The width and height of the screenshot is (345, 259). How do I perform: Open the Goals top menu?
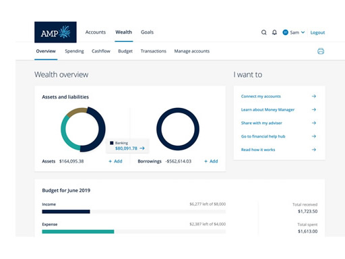click(x=147, y=32)
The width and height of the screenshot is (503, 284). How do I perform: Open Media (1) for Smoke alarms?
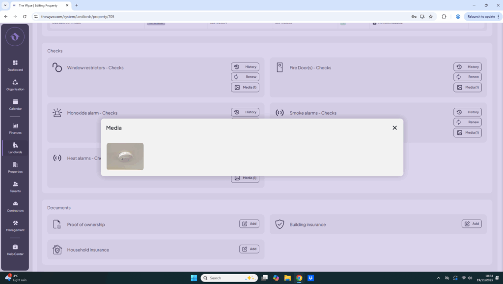coord(468,132)
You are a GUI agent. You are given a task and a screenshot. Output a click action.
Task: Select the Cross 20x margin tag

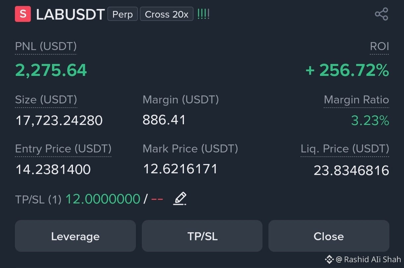[x=167, y=14]
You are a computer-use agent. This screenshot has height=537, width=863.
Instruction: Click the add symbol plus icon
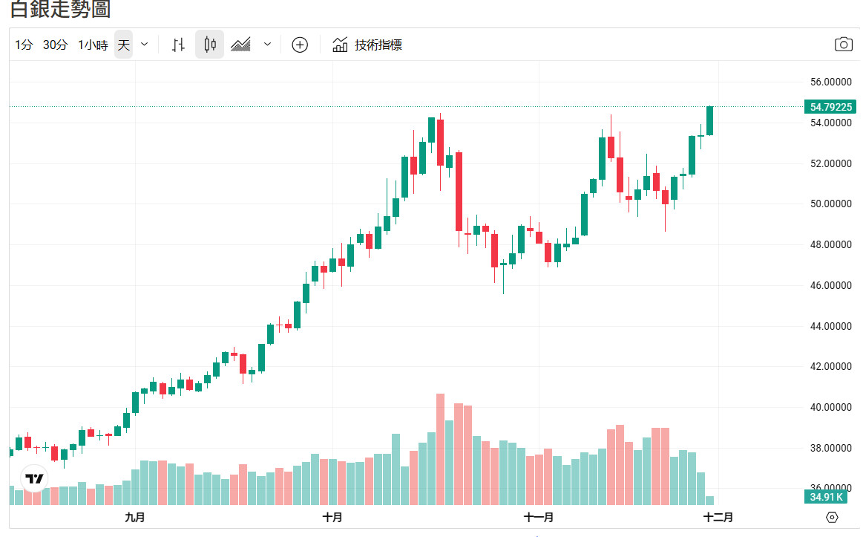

----------------

Aim
Turn the records above into a numbered list with one line per item, skipping the blank lines and leaving out the pictures.

Answer in full
1. The width and height of the screenshot is (345, 259). How do I perform: Open the Goals top menu?
2. click(x=147, y=32)
3. The width and height of the screenshot is (503, 284). How do I perform: Open Media (1) for Smoke alarms?
4. coord(468,132)
5. You are a GUI agent. You are given a task and a screenshot. Output a click action.
6. Task: Select the Cross 20x margin tag
7. [x=167, y=14]
8. You are a computer-use agent. This screenshot has height=537, width=863.
9. Instruction: Click the add symbol plus icon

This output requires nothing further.